Autre avantage de la solution numérique : l’archivage. Aucun texte ne mentionne le délai d’archivage des dossiers de soins infirmiers, ce qui implique de se baser sur la jurisprudence qui le fixe à vingt ans. Le numérique a donc un avantage certain.
Plusieurs textes actent l’obligation pour les infirmières libérales de tenir un dossier de soins infirmiers :
• le rapport de l’Agence nationale d’accréditation et d’évaluation en santé (Anaes) de 1997 qui définit un certain nombre de recommandations pour la tenue du dossier de soins infirmiers du malade à domicile. En ligne sur : bit.ly/3uLfOMT ;
• l’article R 4311-3 (décret de compétences infirmières) du Code de la santé publique indique que l’infirmier « est chargé de la conception, de l’utilisation et de la gestion du dossier de soins infirmiers » ; l’article R 4312-35 stipule que « l’infirmier établit pour chaque patient un dossier de soins infirmiers contenant les éléments pertinents et actualisés relatifs à la prise en charge et au suivi. L’infirmier veille, quel que soit son mode d’exercice, à la protection du dossier de soins infirmiers contre toute indiscrétion. Lorsqu’il a recours à des procédés informatiques, il prend toutes les mesures de son ressort afin d’assurer la protection de ces données » ;
• plusieurs articles de la Nomenclature générale des actes professionnels (NGAP) font référence à l’utilisation et à la tenue du dossier de soins infirmiers.
Concernant les prises en charge ponctuelles, par exemple un prélèvement sanguin, un retrait d’agrafes ou encore des injections d’anticoagulants à la suite d’un accident, un dossier de soins infirmiers n’est pas exigé.
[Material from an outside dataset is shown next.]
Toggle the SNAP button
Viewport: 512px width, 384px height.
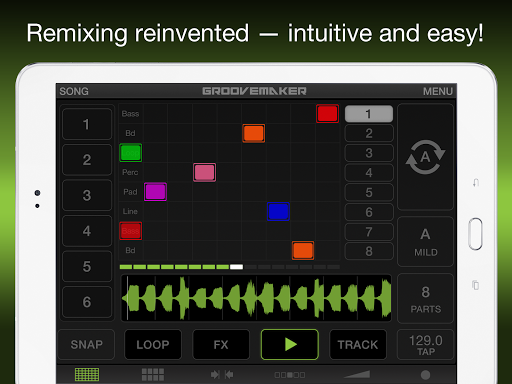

Une simple traçabilité est suffisante, mais absolument nécessaire et obligatoire. L’Idel doit acter ce qui a été réalisé au domicile du patient, par qui, quand et pendant combien de temps. Une feuille de papier peut suffire, tout comme la prescription de soins avec une photocopie et le paraphe de la soignante. Idéalement, il est préférable d’établir des feuillets de suivi ponctuel, avec une photocopie de l’ordonnance pour une meilleure traçabilité.